### Goal of the exercise
Copy the data exactly, line for line.

Records shown section start

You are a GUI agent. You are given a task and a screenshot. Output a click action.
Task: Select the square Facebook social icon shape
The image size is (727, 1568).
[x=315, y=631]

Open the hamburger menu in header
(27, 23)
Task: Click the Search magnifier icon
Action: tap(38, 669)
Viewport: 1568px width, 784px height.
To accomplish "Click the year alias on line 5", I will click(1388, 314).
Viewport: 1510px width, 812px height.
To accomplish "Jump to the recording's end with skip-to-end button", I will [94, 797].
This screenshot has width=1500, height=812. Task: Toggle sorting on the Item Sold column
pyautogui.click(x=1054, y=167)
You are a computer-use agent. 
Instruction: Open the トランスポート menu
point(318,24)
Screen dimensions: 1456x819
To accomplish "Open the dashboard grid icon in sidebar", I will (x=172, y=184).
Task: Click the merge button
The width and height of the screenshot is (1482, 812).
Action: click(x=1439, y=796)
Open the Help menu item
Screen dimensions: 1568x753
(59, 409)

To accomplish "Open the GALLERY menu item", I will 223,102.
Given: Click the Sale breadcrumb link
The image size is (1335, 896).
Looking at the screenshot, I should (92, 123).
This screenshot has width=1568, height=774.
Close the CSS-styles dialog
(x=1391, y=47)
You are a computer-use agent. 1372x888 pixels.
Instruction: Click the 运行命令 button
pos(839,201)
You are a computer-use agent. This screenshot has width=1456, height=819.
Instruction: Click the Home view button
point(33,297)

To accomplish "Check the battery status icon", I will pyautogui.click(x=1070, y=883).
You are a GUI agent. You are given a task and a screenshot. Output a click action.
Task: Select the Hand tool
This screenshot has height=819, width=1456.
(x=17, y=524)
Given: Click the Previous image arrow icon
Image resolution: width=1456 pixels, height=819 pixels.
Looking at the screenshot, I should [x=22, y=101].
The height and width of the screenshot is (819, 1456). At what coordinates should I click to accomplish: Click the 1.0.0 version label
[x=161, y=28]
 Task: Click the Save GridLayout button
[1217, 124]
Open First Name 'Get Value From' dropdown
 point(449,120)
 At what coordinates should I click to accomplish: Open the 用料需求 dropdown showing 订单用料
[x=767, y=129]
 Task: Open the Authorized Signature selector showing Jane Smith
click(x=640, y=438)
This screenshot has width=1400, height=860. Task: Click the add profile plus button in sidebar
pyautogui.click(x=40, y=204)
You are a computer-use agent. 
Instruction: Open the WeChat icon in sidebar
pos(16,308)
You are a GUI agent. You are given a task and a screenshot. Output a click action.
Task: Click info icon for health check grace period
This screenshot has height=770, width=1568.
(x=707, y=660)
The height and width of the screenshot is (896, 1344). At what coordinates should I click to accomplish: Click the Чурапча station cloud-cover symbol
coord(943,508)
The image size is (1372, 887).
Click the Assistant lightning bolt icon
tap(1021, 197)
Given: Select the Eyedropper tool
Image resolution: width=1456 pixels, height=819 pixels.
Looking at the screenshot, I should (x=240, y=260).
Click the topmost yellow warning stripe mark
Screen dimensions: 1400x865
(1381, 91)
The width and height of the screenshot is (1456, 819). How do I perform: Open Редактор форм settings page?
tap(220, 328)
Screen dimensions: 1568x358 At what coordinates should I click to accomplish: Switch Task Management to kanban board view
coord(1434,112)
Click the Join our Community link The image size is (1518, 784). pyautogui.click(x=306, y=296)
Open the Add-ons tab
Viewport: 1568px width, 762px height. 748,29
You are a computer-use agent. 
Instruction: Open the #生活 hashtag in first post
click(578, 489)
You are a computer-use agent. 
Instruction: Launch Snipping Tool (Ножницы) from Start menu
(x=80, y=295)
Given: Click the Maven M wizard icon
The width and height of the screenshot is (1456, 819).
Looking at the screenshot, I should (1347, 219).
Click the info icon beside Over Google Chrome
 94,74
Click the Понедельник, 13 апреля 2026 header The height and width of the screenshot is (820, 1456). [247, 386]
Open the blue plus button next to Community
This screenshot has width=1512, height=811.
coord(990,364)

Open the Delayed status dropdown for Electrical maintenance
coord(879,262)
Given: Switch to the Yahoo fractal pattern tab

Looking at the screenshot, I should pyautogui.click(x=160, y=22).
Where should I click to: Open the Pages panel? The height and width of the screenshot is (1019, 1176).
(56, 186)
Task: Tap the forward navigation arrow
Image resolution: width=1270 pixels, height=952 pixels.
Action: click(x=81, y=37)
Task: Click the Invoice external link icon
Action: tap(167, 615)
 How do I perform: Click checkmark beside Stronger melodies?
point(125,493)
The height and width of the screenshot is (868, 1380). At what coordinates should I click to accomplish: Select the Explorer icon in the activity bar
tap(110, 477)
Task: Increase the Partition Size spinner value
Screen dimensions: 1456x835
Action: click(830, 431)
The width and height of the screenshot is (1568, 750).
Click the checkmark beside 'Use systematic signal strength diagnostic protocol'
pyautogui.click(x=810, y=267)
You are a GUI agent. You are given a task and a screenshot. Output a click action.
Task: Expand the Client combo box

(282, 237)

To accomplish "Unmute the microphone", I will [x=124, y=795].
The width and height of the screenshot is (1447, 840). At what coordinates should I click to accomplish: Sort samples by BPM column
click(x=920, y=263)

Records shown section end

### Final answer
You are a GUI agent. You are given a task and a screenshot. Output a click action.
Task: Select the square Facebook social icon shape
The image size is (727, 1568).
[x=315, y=631]

Open the hamburger menu in header
(27, 23)
Task: Click the Search magnifier icon
Action: tap(38, 669)
Viewport: 1568px width, 784px height.
To accomplish "Click the year alias on line 5", I will click(1388, 314).
Viewport: 1510px width, 812px height.
To accomplish "Jump to the recording's end with skip-to-end button", I will [94, 797].
This screenshot has width=1500, height=812. Task: Toggle sorting on the Item Sold column
pyautogui.click(x=1054, y=167)
You are a computer-use agent. 
Instruction: Open the トランスポート menu
point(318,24)
Screen dimensions: 1456x819
To accomplish "Open the dashboard grid icon in sidebar", I will (x=172, y=184).
Task: Click the merge button
The width and height of the screenshot is (1482, 812).
Action: click(x=1439, y=796)
Open the Help menu item
Screen dimensions: 1568x753
(59, 409)

To accomplish "Open the GALLERY menu item", I will 223,102.
Given: Click the Sale breadcrumb link
The image size is (1335, 896).
Looking at the screenshot, I should (92, 123).
This screenshot has width=1568, height=774.
Close the CSS-styles dialog
(x=1391, y=47)
You are a computer-use agent. 1372x888 pixels.
Instruction: Click the 运行命令 button
pos(839,201)
You are a computer-use agent. This screenshot has width=1456, height=819.
Instruction: Click the Home view button
point(33,297)

To accomplish "Check the battery status icon", I will pyautogui.click(x=1070, y=883).
You are a GUI agent. You are given a task and a screenshot. Output a click action.
Task: Select the Hand tool
This screenshot has height=819, width=1456.
(x=17, y=524)
Given: Click the Previous image arrow icon
Image resolution: width=1456 pixels, height=819 pixels.
Looking at the screenshot, I should [x=22, y=101].
The height and width of the screenshot is (819, 1456). At what coordinates should I click to accomplish: Click the 1.0.0 version label
[x=161, y=28]
 Task: Click the Save GridLayout button
[1217, 124]
Open First Name 'Get Value From' dropdown
 point(449,120)
 At what coordinates should I click to accomplish: Open the 用料需求 dropdown showing 订单用料
[x=767, y=129]
 Task: Open the Authorized Signature selector showing Jane Smith
click(x=640, y=438)
This screenshot has width=1400, height=860. Task: Click the add profile plus button in sidebar
pyautogui.click(x=40, y=204)
You are a computer-use agent. 
Instruction: Open the WeChat icon in sidebar
pos(16,308)
You are a GUI agent. You are given a task and a screenshot. Output a click action.
Task: Click info icon for health check grace period
This screenshot has height=770, width=1568.
(x=707, y=660)
The height and width of the screenshot is (896, 1344). At what coordinates should I click to accomplish: Click the Чурапча station cloud-cover symbol
coord(943,508)
The image size is (1372, 887).
Click the Assistant lightning bolt icon
tap(1021, 197)
Given: Select the Eyedropper tool
Image resolution: width=1456 pixels, height=819 pixels.
Looking at the screenshot, I should (x=240, y=260).
Click the topmost yellow warning stripe mark
Screen dimensions: 1400x865
(1381, 91)
The width and height of the screenshot is (1456, 819). How do I perform: Open Редактор форм settings page?
tap(220, 328)
Screen dimensions: 1568x358 At what coordinates should I click to accomplish: Switch Task Management to kanban board view
coord(1434,112)
Click the Join our Community link The image size is (1518, 784). pyautogui.click(x=306, y=296)
Open the Add-ons tab
Viewport: 1568px width, 762px height. 748,29
You are a computer-use agent. 
Instruction: Open the #生活 hashtag in first post
click(578, 489)
You are a computer-use agent. 
Instruction: Launch Snipping Tool (Ножницы) from Start menu
(x=80, y=295)
Given: Click the Maven M wizard icon
The width and height of the screenshot is (1456, 819).
Looking at the screenshot, I should (1347, 219).
Click the info icon beside Over Google Chrome
 94,74
Click the Понедельник, 13 апреля 2026 header The height and width of the screenshot is (820, 1456). [247, 386]
Open the blue plus button next to Community
This screenshot has width=1512, height=811.
coord(990,364)

Open the Delayed status dropdown for Electrical maintenance
coord(879,262)
Given: Switch to the Yahoo fractal pattern tab

Looking at the screenshot, I should pyautogui.click(x=160, y=22).
Where should I click to: Open the Pages panel? The height and width of the screenshot is (1019, 1176).
(56, 186)
Task: Tap the forward navigation arrow
Image resolution: width=1270 pixels, height=952 pixels.
Action: click(x=81, y=37)
Task: Click the Invoice external link icon
Action: tap(167, 615)
 How do I perform: Click checkmark beside Stronger melodies?
point(125,493)
The height and width of the screenshot is (868, 1380). At what coordinates should I click to accomplish: Select the Explorer icon in the activity bar
tap(110, 477)
Task: Increase the Partition Size spinner value
Screen dimensions: 1456x835
Action: click(830, 431)
The width and height of the screenshot is (1568, 750).
Click the checkmark beside 'Use systematic signal strength diagnostic protocol'
pyautogui.click(x=810, y=267)
You are a GUI agent. You are given a task and a screenshot. Output a click action.
Task: Expand the Client combo box

(282, 237)

To accomplish "Unmute the microphone", I will [x=124, y=795].
The width and height of the screenshot is (1447, 840). At what coordinates should I click to accomplish: Sort samples by BPM column
click(x=920, y=263)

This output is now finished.